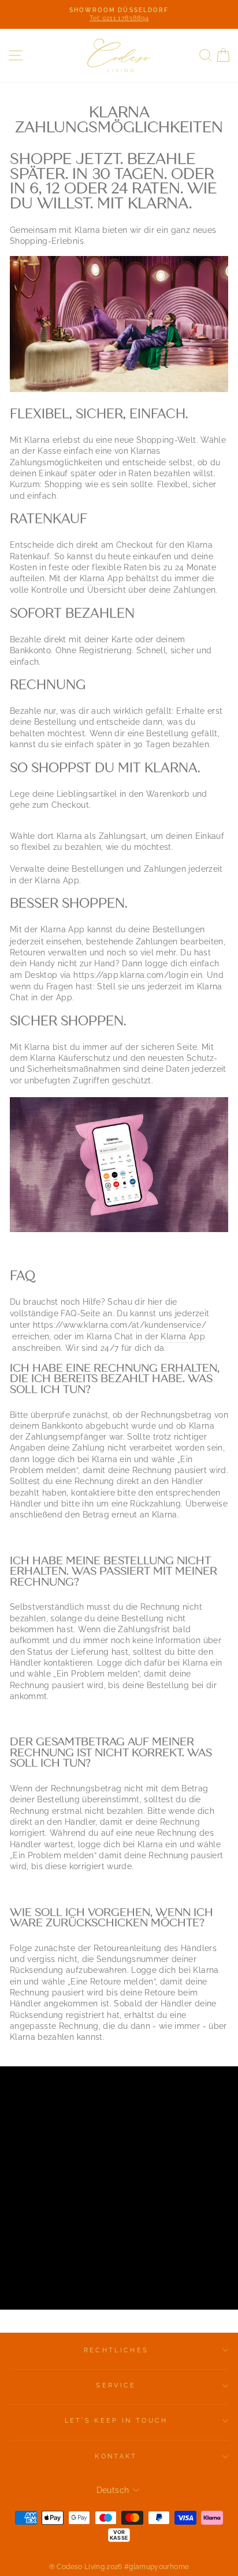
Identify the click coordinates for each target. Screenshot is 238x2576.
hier (155, 1301)
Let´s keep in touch (116, 2420)
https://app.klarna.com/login (130, 975)
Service (116, 2385)
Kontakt (116, 2456)
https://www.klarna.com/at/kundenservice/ (119, 1325)
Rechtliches (116, 2350)
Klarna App (102, 578)
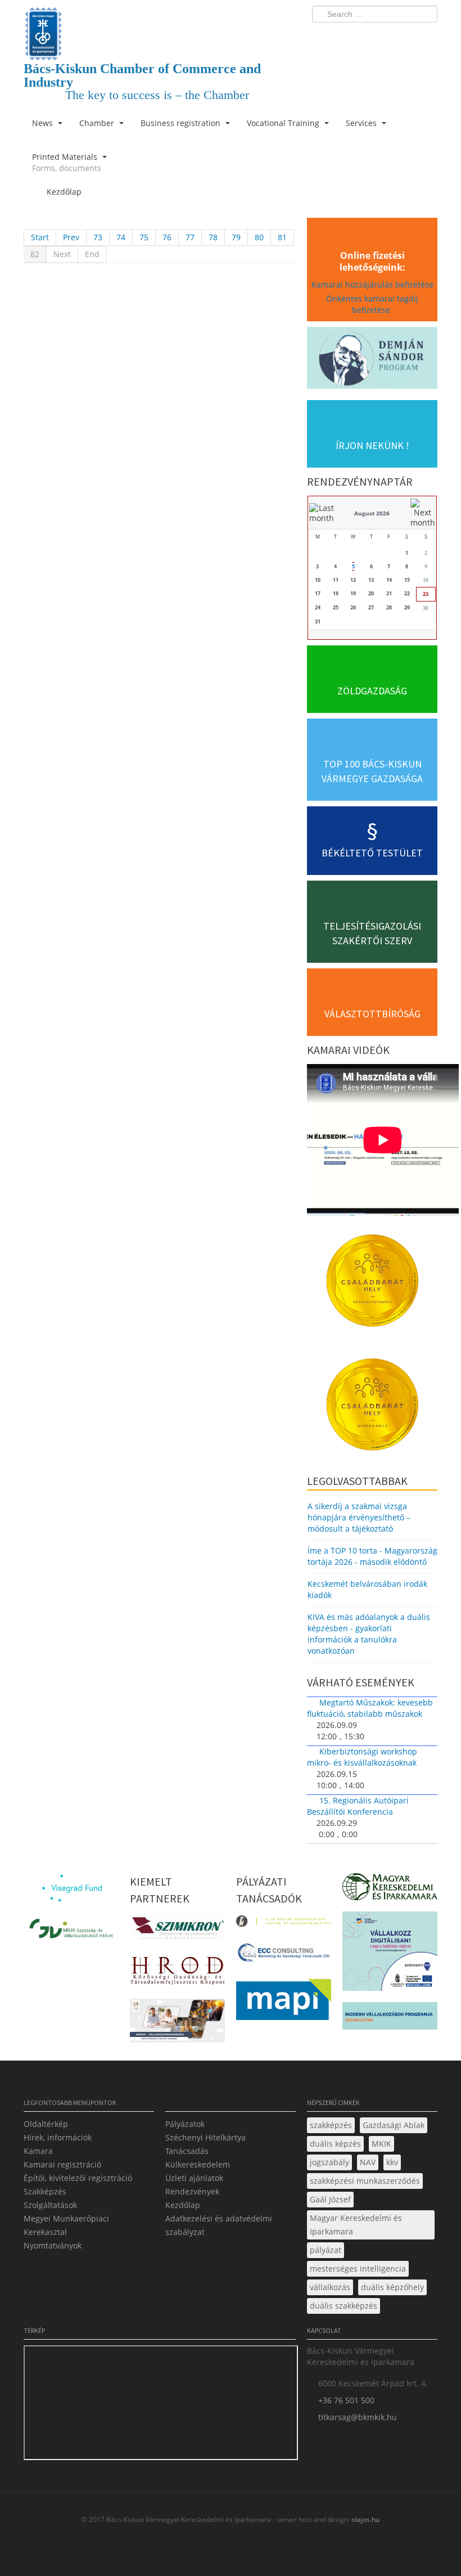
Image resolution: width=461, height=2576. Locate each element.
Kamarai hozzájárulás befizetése (372, 284)
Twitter (384, 37)
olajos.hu (364, 2519)
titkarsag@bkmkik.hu (357, 2417)
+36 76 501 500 (346, 2400)
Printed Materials (66, 162)
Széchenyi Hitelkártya (205, 2137)
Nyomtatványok (53, 2245)
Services (362, 123)
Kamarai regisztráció (62, 2164)
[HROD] (177, 1973)
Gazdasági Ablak (393, 2125)
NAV (368, 2162)
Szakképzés (45, 2191)
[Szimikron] (177, 1931)
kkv (392, 2162)
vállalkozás (330, 2287)
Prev (71, 237)
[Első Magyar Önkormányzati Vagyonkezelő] (283, 1924)
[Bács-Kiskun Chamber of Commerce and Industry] (160, 24)
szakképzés (331, 2125)
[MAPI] (283, 2003)
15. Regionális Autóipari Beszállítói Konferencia (358, 1806)
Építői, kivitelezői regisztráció (78, 2178)
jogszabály (329, 2162)
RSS (426, 37)
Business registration (182, 123)
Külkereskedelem (197, 2164)
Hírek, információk (58, 2137)
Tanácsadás (187, 2151)
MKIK (381, 2143)
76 (166, 237)
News (43, 123)
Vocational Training (284, 123)
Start (40, 237)
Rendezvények (192, 2191)
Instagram (405, 37)
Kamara (38, 2151)
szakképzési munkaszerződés (365, 2180)
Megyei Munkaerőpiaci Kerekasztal (66, 2225)
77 (190, 237)
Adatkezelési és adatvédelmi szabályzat (218, 2225)
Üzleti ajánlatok (194, 2178)
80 (259, 237)
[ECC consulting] (283, 1956)
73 (97, 237)
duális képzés (335, 2143)
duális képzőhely (392, 2287)
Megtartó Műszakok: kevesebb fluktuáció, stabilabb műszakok (370, 1708)
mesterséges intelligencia (358, 2268)
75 (143, 237)
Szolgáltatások (50, 2205)
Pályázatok (185, 2124)
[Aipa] (177, 2023)
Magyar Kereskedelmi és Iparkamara (356, 2225)
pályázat (325, 2250)
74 (120, 237)
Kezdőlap (182, 2205)
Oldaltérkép (46, 2124)
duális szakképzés (343, 2305)
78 (213, 237)
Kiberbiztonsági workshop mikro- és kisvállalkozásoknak (362, 1757)
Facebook (363, 37)
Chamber (97, 123)
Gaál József (330, 2199)
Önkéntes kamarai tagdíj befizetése (372, 304)
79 (236, 237)
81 (282, 237)
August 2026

WORK ORDER: Only the pictures are to be left out; write out all the other data exactly.

YOUR RESPONSE:
Identify the click coordinates for each target. Screenshot is 238x2576.
hier (155, 1301)
Let´s keep in touch (116, 2420)
https://app.klarna.com/login (130, 975)
Service (116, 2385)
Kontakt (116, 2456)
https://www.klarna.com/at/kundenservice/ (119, 1325)
Rechtliches (116, 2350)
Klarna App (102, 578)
Image resolution: width=461, height=2576. Locate each element.
Kamarai hozzájárulás befizetése (372, 284)
Twitter (384, 37)
olajos.hu (364, 2519)
titkarsag@bkmkik.hu (357, 2417)
+36 76 501 500 (346, 2400)
Printed Materials (66, 162)
Széchenyi Hitelkártya (205, 2137)
Nyomtatványok (53, 2245)
Services (362, 123)
Kamarai regisztráció (62, 2164)
[HROD] (177, 1973)
Gazdasági Ablak (393, 2125)
NAV (368, 2162)
Szakképzés (45, 2191)
[Szimikron] (177, 1931)
kkv (392, 2162)
vállalkozás (330, 2287)
Prev (71, 237)
[Első Magyar Önkormányzati Vagyonkezelő] (283, 1924)
[Bács-Kiskun Chamber of Commerce and Industry] (160, 24)
szakképzés (331, 2125)
[MAPI] (283, 2003)
15. Regionális Autóipari Beszállítói Konferencia (358, 1806)
Építői, kivitelezői regisztráció (78, 2178)
jogszabály (329, 2162)
RSS (426, 37)
Business registration (182, 123)
Külkereskedelem (197, 2164)
Hírek, információk (58, 2137)
Tanácsadás (187, 2151)
MKIK (381, 2143)
76 (166, 237)
News (43, 123)
Vocational Training (284, 123)
Start (40, 237)
Rendezvények (192, 2191)
Instagram (405, 37)
Kamara (38, 2151)
szakképzési munkaszerződés (365, 2180)
Megyei Munkaerőpiaci Kerekasztal (66, 2225)
77 (190, 237)
Adatkezelési és adatvédelmi szabályzat (218, 2225)
Üzleti ajánlatok (194, 2178)
80 (259, 237)
[ECC consulting] (283, 1956)
73 (97, 237)
duális képzés (335, 2143)
duális képzőhely (392, 2287)
Megtartó Műszakok: kevesebb fluktuáció, stabilabb műszakok (370, 1708)
mesterséges intelligencia (358, 2268)
75 (143, 237)
Szolgáltatások (50, 2205)
Pályázatok (185, 2124)
[Aipa] (177, 2023)
Magyar Kereskedelmi és Iparkamara (356, 2225)
pályázat (325, 2250)
74 (120, 237)
Kezdőlap (182, 2205)
Oldaltérkép (46, 2124)
duális szakképzés (343, 2305)
78 (213, 237)
Kiberbiztonsági workshop mikro- és kisvállalkozásoknak (362, 1757)
Facebook (363, 37)
Chamber (97, 123)
Gaál József (330, 2199)
Önkéntes kamarai tagdíj befizetése (372, 304)
79 (236, 237)
81 (282, 237)
August 2026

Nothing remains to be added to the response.